You need to get serious, most of us that start and don't get very far, I include myself here, are simply not doing enough. The most common reason for this, is that we don't really want to go through the pain and aggravation of actually doing what it takes. When it comes to eating, we simply don't know how, so we need to learn. Second, life has a nasty habit of getting in the way.

Let me deal with the second point first, "riding my butt off" this is a relative term, how far is this, in distance per week, 10 miles, 20 miles, 100 miles? After 2 years, unless you have medical reasons not to, you should be riding somewhere beyond 100 miles per week, unless you live in a winter climate, and if you do, you should have a trainer and use that in the off season to stay in shape so you can get back to that 100 miles per week, fairly quickly. If you follow the general rule, starting at 10 miles per week and increasing by 10% each week (rounded to the nearest mile) you should hit 100 miles per week in 26 weeks. What becomes the problem is that at 12MPH for 100 miles takes about 8½ hours per week, and modern life with it's go go go attitude tends to mean that taking 8½ hours for anything means your sanity is in question. The only exception seems to be watching the idiot box, if it comes between riding and television, riding should be the priority, even the World Cup isn't a reason to replace riding with television, you can get the highlights at fifa.com anyway.
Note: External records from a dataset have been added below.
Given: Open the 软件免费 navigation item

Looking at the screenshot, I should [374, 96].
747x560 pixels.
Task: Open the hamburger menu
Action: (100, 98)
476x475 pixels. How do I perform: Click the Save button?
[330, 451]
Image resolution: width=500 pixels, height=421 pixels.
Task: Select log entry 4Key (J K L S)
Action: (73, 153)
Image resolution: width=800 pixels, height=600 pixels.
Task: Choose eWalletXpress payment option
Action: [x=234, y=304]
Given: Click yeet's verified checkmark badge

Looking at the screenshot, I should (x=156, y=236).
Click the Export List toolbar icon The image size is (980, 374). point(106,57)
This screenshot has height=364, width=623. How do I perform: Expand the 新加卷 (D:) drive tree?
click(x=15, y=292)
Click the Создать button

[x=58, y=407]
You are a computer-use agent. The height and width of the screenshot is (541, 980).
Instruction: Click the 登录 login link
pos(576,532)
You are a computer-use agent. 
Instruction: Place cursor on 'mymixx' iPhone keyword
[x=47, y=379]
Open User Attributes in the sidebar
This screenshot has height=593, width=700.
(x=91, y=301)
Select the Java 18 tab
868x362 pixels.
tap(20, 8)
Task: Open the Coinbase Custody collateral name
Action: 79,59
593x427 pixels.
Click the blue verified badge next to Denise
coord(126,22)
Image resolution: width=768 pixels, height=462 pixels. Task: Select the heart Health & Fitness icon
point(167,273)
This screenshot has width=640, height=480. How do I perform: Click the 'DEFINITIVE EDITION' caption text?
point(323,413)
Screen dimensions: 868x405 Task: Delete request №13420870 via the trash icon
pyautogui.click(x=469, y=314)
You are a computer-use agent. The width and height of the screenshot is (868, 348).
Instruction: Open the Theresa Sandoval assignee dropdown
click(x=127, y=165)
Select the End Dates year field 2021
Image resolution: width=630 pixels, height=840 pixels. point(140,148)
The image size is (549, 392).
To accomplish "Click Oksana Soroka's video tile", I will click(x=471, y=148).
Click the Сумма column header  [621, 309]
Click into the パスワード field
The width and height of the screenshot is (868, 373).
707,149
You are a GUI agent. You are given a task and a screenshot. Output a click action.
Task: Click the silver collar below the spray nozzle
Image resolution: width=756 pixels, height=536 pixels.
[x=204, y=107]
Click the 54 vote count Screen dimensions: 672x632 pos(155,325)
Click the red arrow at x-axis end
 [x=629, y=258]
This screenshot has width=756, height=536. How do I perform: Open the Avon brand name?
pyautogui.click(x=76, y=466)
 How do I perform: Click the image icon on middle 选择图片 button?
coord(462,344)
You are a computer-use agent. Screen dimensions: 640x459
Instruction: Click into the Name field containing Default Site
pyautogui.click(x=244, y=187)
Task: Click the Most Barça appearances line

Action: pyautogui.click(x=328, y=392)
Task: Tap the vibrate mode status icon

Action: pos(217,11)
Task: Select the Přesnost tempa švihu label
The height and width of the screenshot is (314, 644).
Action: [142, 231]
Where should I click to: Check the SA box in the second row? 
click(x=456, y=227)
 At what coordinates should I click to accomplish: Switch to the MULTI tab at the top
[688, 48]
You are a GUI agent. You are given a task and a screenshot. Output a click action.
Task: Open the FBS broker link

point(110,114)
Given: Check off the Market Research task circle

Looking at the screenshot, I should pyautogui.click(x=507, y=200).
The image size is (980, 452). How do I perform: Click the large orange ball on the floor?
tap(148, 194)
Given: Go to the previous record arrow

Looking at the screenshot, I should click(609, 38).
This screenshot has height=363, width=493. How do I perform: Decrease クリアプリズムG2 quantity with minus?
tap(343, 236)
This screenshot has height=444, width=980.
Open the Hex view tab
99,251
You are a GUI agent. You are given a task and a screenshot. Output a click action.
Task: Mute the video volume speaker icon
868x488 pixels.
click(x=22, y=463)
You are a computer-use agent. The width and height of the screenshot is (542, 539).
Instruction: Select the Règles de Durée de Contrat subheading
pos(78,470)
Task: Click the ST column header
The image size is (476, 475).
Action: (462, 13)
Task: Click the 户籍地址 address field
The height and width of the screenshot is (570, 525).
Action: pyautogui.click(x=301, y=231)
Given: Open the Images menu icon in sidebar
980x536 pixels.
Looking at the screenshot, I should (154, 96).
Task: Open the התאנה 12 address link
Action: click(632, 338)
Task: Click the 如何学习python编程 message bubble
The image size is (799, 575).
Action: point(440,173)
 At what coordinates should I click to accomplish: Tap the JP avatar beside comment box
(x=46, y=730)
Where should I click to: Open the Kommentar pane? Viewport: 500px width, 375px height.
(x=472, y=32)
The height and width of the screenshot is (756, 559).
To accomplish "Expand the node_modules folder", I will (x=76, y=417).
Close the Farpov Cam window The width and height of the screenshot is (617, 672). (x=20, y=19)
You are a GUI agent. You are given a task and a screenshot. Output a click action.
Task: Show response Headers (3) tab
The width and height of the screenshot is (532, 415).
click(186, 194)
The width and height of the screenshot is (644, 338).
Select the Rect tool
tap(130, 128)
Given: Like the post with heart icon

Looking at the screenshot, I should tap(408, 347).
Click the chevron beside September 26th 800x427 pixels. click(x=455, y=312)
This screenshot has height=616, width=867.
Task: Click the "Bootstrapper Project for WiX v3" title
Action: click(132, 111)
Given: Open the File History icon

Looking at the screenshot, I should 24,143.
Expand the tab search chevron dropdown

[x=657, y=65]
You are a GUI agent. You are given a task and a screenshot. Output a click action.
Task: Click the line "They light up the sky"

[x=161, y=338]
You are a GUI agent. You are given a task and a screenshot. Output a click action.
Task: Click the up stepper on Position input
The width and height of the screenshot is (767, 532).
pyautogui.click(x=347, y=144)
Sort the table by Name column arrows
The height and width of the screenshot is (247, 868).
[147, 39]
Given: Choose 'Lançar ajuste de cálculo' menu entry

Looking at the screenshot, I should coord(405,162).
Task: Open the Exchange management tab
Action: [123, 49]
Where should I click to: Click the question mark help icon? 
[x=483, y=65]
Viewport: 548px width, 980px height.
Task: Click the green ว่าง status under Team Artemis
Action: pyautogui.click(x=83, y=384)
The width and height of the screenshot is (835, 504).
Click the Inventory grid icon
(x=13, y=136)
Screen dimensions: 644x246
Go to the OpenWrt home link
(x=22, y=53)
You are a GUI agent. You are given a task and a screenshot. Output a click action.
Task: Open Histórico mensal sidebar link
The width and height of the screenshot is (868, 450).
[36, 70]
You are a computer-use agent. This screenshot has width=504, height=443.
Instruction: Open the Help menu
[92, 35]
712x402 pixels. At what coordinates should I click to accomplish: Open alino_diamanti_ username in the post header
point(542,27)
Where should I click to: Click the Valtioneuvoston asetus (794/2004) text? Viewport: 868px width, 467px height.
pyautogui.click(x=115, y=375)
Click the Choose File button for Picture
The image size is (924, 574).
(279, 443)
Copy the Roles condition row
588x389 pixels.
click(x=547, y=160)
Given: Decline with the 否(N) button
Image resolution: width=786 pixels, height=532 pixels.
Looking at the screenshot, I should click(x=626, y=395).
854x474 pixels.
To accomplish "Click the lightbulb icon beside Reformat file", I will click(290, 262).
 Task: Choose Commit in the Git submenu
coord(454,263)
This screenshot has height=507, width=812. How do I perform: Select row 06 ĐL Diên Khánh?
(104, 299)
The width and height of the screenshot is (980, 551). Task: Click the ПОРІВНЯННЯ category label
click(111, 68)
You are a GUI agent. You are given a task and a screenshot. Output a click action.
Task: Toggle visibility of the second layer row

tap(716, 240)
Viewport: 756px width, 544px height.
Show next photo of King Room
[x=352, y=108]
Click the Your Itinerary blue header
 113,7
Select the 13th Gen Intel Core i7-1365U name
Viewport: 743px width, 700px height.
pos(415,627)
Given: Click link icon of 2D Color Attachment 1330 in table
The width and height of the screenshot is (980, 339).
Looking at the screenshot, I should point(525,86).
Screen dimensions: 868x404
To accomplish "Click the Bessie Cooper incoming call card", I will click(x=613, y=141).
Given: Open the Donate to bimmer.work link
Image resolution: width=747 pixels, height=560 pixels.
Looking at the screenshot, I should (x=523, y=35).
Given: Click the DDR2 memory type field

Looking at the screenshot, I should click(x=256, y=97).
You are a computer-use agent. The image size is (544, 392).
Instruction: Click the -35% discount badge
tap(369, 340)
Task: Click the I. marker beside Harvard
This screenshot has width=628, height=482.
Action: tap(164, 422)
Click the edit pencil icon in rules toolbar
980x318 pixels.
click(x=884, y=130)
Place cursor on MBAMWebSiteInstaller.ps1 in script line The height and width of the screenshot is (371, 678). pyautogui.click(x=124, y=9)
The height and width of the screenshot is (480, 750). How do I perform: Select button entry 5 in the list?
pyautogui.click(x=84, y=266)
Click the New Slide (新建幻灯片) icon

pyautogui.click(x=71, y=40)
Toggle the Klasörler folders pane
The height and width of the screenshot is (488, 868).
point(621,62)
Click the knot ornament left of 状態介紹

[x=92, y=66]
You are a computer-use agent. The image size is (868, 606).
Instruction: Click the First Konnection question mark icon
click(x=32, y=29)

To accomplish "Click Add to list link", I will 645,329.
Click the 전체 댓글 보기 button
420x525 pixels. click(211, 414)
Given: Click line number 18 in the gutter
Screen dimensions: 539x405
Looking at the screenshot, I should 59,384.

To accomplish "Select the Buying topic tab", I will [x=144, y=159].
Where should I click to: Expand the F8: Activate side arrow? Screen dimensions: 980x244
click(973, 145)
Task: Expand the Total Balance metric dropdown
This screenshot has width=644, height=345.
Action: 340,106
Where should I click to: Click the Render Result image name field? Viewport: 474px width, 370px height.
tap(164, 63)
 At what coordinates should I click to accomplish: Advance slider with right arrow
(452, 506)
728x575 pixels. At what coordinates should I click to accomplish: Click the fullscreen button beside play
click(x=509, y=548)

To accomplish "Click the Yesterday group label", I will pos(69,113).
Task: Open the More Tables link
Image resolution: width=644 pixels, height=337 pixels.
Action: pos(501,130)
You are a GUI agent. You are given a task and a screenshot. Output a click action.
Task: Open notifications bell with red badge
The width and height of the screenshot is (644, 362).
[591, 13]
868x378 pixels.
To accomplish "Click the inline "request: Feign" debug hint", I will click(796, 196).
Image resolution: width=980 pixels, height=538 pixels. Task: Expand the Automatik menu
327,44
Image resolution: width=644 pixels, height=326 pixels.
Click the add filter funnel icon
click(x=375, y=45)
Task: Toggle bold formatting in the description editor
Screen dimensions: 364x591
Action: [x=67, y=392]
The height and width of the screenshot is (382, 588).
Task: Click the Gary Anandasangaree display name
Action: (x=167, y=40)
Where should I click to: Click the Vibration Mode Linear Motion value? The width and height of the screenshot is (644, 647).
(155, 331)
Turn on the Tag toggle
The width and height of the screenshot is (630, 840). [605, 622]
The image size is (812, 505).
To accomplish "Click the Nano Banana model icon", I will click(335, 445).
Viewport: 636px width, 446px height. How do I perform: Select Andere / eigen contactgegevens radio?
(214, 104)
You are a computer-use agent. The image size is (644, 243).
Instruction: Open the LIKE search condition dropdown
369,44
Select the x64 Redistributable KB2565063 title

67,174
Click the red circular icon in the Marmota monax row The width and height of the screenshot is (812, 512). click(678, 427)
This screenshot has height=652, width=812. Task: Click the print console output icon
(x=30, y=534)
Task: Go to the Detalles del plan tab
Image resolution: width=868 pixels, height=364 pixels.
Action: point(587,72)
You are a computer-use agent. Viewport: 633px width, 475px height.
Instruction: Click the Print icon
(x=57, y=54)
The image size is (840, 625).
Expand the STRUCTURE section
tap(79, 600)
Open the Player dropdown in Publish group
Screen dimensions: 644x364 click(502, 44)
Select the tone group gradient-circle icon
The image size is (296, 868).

Now if your going to ride more, you need to make sure that you get the most nutritional value from your food at the lowest caloric intake level, this is hard, and often you need professional help, your doctor can recommend someone who is a nutritionist specializing in athletes. This is to retrain yourself to eat properly.

The problem with food in general, through much of human history, there was a feast/famine cycle in place, for a period you had bumper crops in everything and you feasted, even the skinniest people would put on weight, then the feast cycle would end, and a famine cycle would start and nobody was able to eat well, even the King was looking a little thin by the end of it, you would then lose the weight you put on during the feasting. Now of course we can ship food vast distances, so even if the local crops fail you can import food from other places, the last famine cycle in North America was in the 1930's. This of course has lead to a permanent feast cycle in some parts of the world and a permanent famine cycle in others.